UK drug giant GlaxoSmithKline’s new head of consumer healthcare, John Clarke, has revealed his interest in making a bid for Boots Healthcare International, in a move aimed at boosting the firm’s consumer healthcare operations.
Speaking to the Financial Times, Mr Clarke, who will assume his new role at the firm at the end of January on the retirement of Jack Ziegler, explained “this is an area of interest for us. The idea of global brands is always attractive for us and we have developed them well.”
GSK’s consumer healthcare division currently generates around £3 billion a year out of the company’s total revenues of £20. An investment in BHI, which owns top-selling brands such as Nurofen, Strepsils and Clearasil and generated profit of £95 million in 2004, could substantially grow the division’s earnings.
In addition, Mr Clarke has indicated that if GSK successfully acquires the business, which some analysts suggest could be worth £1.3-£1.5 billion, it is likely to keep it in one piece rather than break it up into segment, notes the FT.
Furthermore, the purchase of BHI could facilitate the launch, planned for next year if approved, of its over-the-counter anti-obesity drug Xenical (orlistat). The product was licensed from Swiss drugmaker Roche last year [[13/04/05b]], and industry observers have forecast peak annual sales of $500 million.

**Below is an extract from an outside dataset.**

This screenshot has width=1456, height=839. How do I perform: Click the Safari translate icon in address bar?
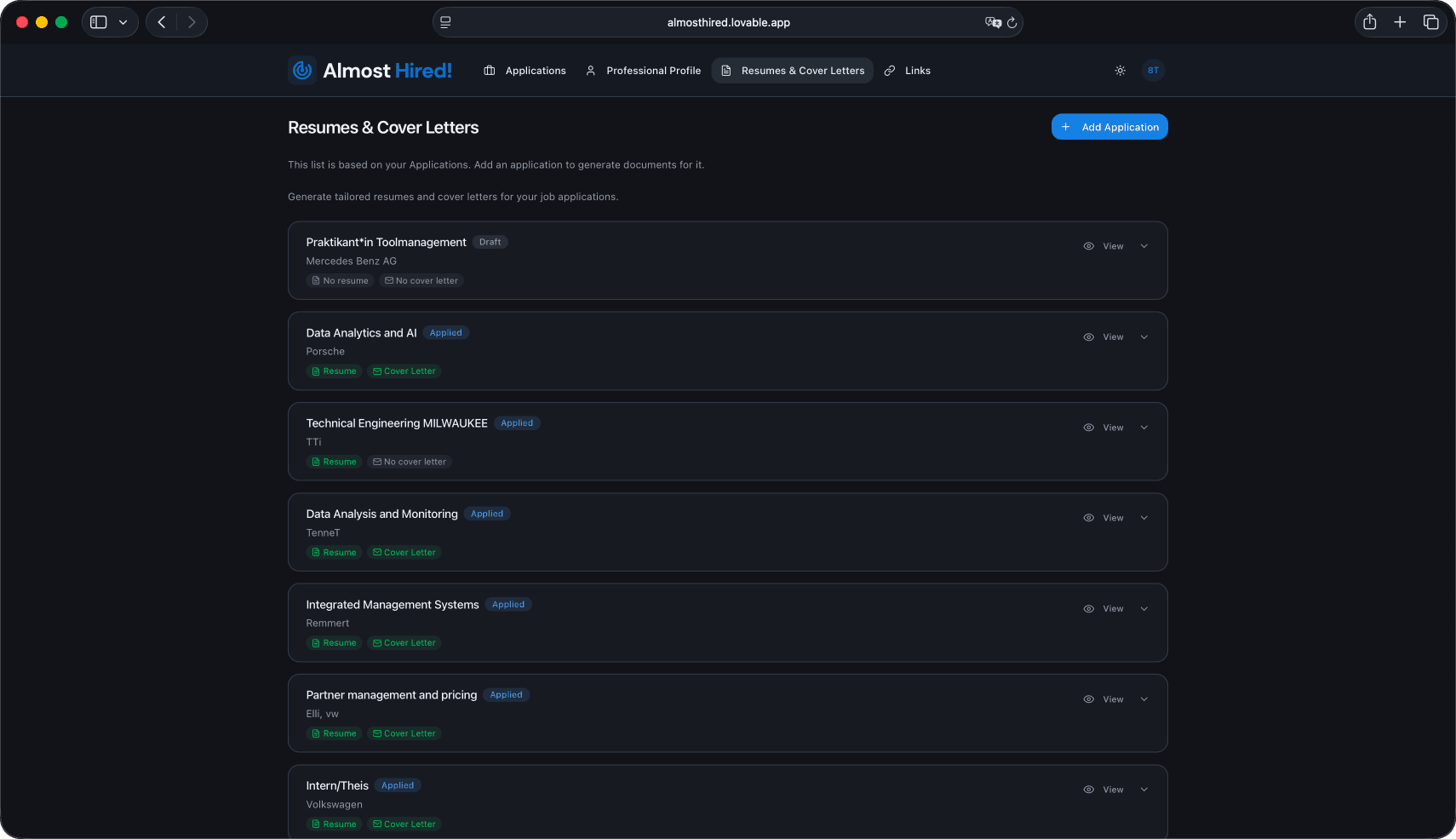(993, 23)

However, GSK is not the only firm with an eye on acquiring the group; six potential buyers are reportedly circling the business, with offers currently being prepared ahead of a decision in October.
Meantime, the firm reported that Committee for Medicinal Products for Human Use has reached a positive opinion for its restless legs syndrome agent Adartrel (ropinirole). If approved, the drug could become the first widely-available therapy for the condition in Europe.
“We are pleased that the CHMP agrees that Adartrel delivers benefit to patients with moderate to severe RLS who typically suffer with insomnia or have severe discomfort in their limbs,” commented Ronald Krall, senior vice president of worldwide development at the firm. “These patients do not get a restful night’s sleep and therefore the following day are exhausted, have difficulty concentrating and show reduced interest in normal daily activities. Data show that ropinirole is effective in treating the primary sensorimotor symptoms of RLS thereby reducing sleep disturbance, promoting sleep, and improving the quality of life of patients with RLS,” he added.